*What you need to do:* What is expected is a word-for-word copy of all the entries.

─── Dataset entries

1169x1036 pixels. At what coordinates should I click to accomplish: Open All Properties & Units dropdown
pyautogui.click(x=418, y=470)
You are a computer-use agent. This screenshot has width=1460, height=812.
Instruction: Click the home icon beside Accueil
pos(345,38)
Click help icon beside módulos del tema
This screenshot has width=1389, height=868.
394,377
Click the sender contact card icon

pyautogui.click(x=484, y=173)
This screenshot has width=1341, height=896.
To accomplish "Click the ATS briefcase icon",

──────

*Output:*
1169x1036 pixels. At what coordinates should I click to accomplish: Open All Properties & Units dropdown
pyautogui.click(x=418, y=470)
You are a computer-use agent. This screenshot has width=1460, height=812.
Instruction: Click the home icon beside Accueil
pos(345,38)
Click help icon beside módulos del tema
This screenshot has width=1389, height=868.
394,377
Click the sender contact card icon

pyautogui.click(x=484, y=173)
This screenshot has width=1341, height=896.
To accomplish "Click the ATS briefcase icon",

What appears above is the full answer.